Blanche is expected to be questioned about the fund when he testifies Tuesday on Capitol Hill about the Justice Department budget. The department said it did not identify specific individuals who could benefit, and it said there were no “partisan requirements” for applicants. The department also said applicants could seek payouts and an apology, and it said a five-member commission appointed by Blanche would oversee the fund.

Democrats criticized the settlement as the kind of arrangement they said would be hard to review and would open the door to claims of political persecution. Nearly 100 Democrats in the House signed onto a legal brief urging a judge to block what they described as an unprecedented resolution.

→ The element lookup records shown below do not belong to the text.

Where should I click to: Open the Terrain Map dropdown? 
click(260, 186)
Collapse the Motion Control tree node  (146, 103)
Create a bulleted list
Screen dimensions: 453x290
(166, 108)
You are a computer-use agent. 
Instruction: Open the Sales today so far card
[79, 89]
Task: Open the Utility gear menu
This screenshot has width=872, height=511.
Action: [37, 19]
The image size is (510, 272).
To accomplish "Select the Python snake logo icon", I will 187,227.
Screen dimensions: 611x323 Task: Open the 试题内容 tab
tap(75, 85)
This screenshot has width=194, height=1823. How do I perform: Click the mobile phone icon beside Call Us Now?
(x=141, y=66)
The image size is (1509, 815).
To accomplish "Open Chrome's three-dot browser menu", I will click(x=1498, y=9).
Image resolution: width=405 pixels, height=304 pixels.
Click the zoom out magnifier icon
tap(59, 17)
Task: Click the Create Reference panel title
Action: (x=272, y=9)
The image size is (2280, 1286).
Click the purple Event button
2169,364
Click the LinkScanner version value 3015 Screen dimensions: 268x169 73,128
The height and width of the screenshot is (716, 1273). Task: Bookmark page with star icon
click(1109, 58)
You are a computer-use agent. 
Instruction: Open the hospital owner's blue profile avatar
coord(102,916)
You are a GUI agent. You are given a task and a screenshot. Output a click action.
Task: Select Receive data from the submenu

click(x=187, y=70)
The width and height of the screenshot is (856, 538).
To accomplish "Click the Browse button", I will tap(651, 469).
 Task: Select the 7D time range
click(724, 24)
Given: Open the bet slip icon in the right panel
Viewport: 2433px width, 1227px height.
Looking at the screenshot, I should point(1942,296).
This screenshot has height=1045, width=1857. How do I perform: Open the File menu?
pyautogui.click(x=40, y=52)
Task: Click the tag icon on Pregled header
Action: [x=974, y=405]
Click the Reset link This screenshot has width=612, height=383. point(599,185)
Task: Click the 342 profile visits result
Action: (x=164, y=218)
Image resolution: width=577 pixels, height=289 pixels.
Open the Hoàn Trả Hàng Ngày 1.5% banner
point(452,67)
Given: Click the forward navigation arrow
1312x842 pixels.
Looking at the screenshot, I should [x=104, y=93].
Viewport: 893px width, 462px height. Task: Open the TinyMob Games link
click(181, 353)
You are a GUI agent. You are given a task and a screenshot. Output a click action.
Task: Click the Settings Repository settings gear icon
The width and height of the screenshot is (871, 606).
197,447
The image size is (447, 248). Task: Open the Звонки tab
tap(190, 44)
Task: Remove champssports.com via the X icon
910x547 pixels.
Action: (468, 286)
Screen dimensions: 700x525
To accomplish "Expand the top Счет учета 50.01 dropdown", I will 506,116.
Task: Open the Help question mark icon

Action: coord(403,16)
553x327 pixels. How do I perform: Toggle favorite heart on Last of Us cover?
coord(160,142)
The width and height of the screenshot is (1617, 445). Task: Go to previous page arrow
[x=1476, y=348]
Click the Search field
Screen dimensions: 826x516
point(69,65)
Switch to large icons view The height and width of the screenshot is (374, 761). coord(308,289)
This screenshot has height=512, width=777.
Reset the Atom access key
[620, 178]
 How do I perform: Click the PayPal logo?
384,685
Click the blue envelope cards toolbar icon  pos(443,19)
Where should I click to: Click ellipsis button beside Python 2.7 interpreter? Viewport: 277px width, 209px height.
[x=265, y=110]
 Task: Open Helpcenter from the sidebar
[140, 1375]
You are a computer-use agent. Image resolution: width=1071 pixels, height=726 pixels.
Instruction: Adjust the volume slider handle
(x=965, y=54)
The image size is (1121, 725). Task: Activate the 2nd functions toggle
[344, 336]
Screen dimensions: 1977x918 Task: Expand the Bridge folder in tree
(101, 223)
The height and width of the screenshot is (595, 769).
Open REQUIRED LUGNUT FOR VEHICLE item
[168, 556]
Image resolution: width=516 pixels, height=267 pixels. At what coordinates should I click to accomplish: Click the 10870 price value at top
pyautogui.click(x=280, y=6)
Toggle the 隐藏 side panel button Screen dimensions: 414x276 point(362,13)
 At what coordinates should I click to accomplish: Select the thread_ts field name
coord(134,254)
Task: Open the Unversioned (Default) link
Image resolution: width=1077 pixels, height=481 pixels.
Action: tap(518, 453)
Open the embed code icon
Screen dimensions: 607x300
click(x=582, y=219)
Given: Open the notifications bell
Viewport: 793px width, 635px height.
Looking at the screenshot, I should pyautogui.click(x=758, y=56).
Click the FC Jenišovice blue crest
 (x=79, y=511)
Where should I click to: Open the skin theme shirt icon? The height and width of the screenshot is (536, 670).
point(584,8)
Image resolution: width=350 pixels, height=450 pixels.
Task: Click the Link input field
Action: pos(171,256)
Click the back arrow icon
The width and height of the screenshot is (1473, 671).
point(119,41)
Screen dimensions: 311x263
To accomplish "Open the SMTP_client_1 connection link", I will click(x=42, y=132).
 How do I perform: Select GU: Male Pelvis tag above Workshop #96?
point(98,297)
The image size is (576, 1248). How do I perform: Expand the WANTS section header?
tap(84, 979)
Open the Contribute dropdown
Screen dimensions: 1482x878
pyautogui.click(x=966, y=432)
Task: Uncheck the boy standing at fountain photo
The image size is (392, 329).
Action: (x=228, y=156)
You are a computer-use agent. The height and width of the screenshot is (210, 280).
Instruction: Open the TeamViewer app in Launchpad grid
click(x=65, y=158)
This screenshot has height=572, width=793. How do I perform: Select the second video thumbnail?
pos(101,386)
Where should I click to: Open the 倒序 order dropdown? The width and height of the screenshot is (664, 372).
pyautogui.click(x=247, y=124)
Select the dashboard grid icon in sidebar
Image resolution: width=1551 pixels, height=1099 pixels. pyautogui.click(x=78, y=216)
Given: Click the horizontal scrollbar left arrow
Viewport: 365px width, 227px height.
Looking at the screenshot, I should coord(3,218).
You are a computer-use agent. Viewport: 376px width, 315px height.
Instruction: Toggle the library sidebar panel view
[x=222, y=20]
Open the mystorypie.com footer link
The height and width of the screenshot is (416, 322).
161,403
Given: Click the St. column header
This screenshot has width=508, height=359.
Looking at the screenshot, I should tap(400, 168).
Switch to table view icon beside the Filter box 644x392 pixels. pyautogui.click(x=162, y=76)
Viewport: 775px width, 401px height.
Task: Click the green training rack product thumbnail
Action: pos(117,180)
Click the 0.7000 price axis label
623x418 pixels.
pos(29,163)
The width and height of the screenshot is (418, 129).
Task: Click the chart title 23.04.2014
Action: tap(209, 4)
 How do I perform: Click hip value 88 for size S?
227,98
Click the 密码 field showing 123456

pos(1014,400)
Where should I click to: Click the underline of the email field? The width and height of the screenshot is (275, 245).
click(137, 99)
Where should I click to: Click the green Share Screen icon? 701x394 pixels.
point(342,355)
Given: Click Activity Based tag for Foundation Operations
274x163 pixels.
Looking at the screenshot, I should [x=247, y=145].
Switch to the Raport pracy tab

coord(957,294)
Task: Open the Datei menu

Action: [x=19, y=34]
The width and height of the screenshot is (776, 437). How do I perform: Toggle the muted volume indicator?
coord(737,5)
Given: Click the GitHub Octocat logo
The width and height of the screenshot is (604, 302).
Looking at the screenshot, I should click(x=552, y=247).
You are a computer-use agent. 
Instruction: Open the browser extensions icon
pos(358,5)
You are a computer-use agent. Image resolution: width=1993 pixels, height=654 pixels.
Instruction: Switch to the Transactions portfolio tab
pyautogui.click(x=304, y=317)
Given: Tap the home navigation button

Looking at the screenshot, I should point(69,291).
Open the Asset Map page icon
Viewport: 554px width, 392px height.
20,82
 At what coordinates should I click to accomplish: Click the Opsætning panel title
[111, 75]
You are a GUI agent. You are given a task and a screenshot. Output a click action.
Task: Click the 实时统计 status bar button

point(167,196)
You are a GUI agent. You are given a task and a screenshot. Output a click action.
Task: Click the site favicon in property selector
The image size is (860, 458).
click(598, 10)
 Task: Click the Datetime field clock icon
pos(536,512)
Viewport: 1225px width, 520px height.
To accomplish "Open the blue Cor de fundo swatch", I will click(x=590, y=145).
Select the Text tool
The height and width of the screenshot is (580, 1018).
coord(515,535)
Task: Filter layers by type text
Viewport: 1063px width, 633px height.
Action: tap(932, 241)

One of the signatories, Citizens for Responsibility and Ethics in Washington President Donald Sherman, said in a statement, “This is one of the single most corrupt acts in American history.”

House Judiciary Committee top Democrat Jamie Raskin described the deal as a financial diversion, saying it was “nothing but a racket designed to take $1.7 billion of taxpayer dollars out of the Treasury and pour it into a huge slush fund for Trump at DOJ to hand out to his private militia of insurrectionists, rioters, and white supremacists.” In a separate account of the same dispute, Trump’s attorneys had suggested in their court filing seeking to dismiss the case that the resolution would not be reviewable by a judge, while the lawmakers’ brief laid out a challenge to that position.

At the White House Monday afternoon, Trump was asked whether people who committed violence on Jan. 6, 2021, should receive compensation from the fund. Trump responded that it would be “dependent on a committee,” and he added, “I didn’t do this deal. It was told to me yesterday.” He said the fund was dedicated to “reimbursing people who were horribly treated.”

The settlement follows Trump’s lawsuit filed in Florida earlier this year that alleged that a previous leak of his and the Trump Organization’s confidential tax records caused reputational harm and unfairly tarnished his business. Trump’s sons Donald Trump Jr. and Eric Trump also joined the suit. The filing related to that leak comes after an IRS contractor, Charles Edward Littlejohn, was sentenced in 2024 to five years in prison following his guilty plea in connection with leaking tax information about Trump and others between 2018 and 2020.

In an early sign that a resolution was underway, Trump’s lawyers asked a judge last month for a 90-day pause while the two sides worked toward a settlement. On Monday, the judge handling the case, U.S. District Judge Kathleen Williams, dismissed the case and admonished government agencies, including the Justice Department, for allegedly not being transparent about the settlement. Williams said in her filing that no agency “submitted any settlement documents nor filed any documents ensuring that settlement was appropriate where there was an outstanding question as to whether an actual case or controversy existed.”

Williams had previously assigned attorneys to evaluate whether there was a conflict in the case because, as sitting president, Trump was suing entities whose decisions were subject to his direction. The lawyers group, the reporting said, raised concerns about whether the Justice Department was properly insulated from the president’s control of the case, setting the stage for continuing disputes over how, and whether, the settlement and the fund it created can be challenged through the courts.